Certainly there is a collective responsibility. I have to say that the collective responsibility is best met by groups such as those under the umbrella of Catholic Charities, or by Catholic and Christian international charitable groups. The Missionaries of Charity, founded by Mother Teresa, for example, does great good and is never bogged down by needless bureaucracy or regulation.
In my own area, the diocese operates a diner which is open to anyone who comes for a free meal every day of the year. There are something like 6,000 volunteers who assist in its operation. No overweening bureaucracy there either.
I am continuously astonished, however, by the overall impression I often perceive from those advocating for more governmental benefits: the idea that the debt doesn’t matter, that unfunded liabilities don’t matter, even that government actually knows how to solve serious economic problems. Mostly, it doesn’t. Because really, bureaucrats are no smarter than the rest of us, and make just as many bad decisions.
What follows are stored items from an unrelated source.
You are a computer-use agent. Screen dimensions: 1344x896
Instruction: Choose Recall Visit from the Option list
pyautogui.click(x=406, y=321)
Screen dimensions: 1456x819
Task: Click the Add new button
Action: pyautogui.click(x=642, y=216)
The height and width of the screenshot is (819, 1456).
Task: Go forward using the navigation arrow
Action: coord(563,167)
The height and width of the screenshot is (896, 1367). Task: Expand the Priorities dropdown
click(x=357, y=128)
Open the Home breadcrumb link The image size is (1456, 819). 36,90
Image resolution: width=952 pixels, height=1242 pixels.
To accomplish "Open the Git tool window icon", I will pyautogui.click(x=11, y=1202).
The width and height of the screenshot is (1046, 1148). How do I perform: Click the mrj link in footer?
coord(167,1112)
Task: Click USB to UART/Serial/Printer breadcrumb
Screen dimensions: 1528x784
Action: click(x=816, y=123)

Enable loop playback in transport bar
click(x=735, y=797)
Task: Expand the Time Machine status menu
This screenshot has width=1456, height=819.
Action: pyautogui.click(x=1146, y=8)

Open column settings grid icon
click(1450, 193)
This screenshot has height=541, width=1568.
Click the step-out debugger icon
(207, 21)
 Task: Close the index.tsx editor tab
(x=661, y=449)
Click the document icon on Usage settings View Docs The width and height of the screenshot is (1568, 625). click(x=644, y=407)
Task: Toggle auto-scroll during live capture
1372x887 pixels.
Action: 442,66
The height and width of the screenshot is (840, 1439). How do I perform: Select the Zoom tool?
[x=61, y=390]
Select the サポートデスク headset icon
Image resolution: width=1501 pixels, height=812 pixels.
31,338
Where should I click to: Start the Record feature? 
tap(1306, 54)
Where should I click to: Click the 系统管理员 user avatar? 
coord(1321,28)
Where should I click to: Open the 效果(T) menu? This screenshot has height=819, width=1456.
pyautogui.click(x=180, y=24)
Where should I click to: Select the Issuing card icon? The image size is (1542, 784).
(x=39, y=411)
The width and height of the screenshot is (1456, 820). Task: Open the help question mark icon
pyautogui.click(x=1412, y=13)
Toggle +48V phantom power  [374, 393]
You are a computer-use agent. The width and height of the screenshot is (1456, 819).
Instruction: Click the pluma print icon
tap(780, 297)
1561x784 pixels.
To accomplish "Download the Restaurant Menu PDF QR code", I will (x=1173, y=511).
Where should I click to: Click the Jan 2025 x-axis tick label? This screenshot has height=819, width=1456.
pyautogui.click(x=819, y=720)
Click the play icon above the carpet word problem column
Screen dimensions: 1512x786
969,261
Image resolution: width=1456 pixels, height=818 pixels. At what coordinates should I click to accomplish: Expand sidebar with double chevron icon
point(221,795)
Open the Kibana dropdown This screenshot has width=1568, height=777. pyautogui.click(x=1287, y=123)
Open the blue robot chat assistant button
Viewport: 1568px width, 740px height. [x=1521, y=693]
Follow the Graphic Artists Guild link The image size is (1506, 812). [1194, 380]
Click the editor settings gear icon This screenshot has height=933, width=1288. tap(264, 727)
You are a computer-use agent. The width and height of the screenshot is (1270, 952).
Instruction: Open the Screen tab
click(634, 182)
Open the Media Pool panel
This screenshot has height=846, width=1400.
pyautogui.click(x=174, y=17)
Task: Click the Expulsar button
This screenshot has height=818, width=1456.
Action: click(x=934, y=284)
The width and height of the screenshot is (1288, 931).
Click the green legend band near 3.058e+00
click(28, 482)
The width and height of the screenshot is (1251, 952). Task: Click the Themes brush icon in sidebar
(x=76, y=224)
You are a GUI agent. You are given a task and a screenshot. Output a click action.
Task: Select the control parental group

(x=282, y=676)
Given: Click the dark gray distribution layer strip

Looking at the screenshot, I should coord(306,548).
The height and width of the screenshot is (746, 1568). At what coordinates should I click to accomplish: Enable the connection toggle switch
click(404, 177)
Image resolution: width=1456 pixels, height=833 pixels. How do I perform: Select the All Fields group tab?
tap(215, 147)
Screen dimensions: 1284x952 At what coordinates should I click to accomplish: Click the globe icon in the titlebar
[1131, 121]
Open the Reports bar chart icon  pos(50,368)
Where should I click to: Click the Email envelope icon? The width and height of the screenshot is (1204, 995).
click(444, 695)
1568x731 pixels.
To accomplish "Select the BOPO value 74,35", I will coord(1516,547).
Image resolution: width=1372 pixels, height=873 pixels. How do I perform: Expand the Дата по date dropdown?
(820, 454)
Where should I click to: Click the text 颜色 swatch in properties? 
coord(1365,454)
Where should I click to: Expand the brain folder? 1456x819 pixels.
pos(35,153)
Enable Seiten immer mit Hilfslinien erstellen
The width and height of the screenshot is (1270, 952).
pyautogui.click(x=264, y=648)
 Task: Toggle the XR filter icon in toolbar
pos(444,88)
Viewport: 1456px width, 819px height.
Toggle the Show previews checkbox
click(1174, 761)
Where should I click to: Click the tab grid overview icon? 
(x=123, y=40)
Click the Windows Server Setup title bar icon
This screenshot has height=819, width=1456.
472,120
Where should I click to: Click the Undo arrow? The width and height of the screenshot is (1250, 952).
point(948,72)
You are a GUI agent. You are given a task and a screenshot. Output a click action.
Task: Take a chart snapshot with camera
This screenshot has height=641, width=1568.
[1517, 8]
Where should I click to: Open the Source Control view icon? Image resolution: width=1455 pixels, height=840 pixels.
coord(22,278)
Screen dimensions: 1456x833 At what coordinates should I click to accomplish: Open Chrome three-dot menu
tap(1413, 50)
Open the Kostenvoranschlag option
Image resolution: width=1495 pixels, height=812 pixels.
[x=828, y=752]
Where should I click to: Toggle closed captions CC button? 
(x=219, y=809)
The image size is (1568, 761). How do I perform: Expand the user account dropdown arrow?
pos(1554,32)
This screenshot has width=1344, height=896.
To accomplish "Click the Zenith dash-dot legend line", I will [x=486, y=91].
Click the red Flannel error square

Sure, governments can print money, or create it from the computer. So can banks. The total wealth of a country, however, is simply it’s gross national product, and if there is more money than needed to represent those goods and services, inflation must result. And inflation hurts the poor much more than it does the rich.
Bernanke and company think they are helping by keeping interest rates near zero. But that hurts—and is an injustice to—widows who are trying to live on insurance proceeds.
Not only that, but the deficit has now reached an unsustainable tipping point, and not only in the U.S. but in many European governments. Centralized federal welfare programs are at base supported by a dwindling share of workers. That’s partly a result of depopulation policies which have been pursued, to the national detriment, over the past sixty or seventy years.
Governments have only two sources of income—taxes and borrowing. Sure, we can tax the rich all we want, but no amount of taxing the rich and printing money will get us to the point of a balanced budget, nor will it make a dent in the unfunded liabilities overhanging the future economy. And at some point it will become counterproductive.
How much economic destruction are we willing to risk for the sake of our entitlements?
In my opinion it may already be too late.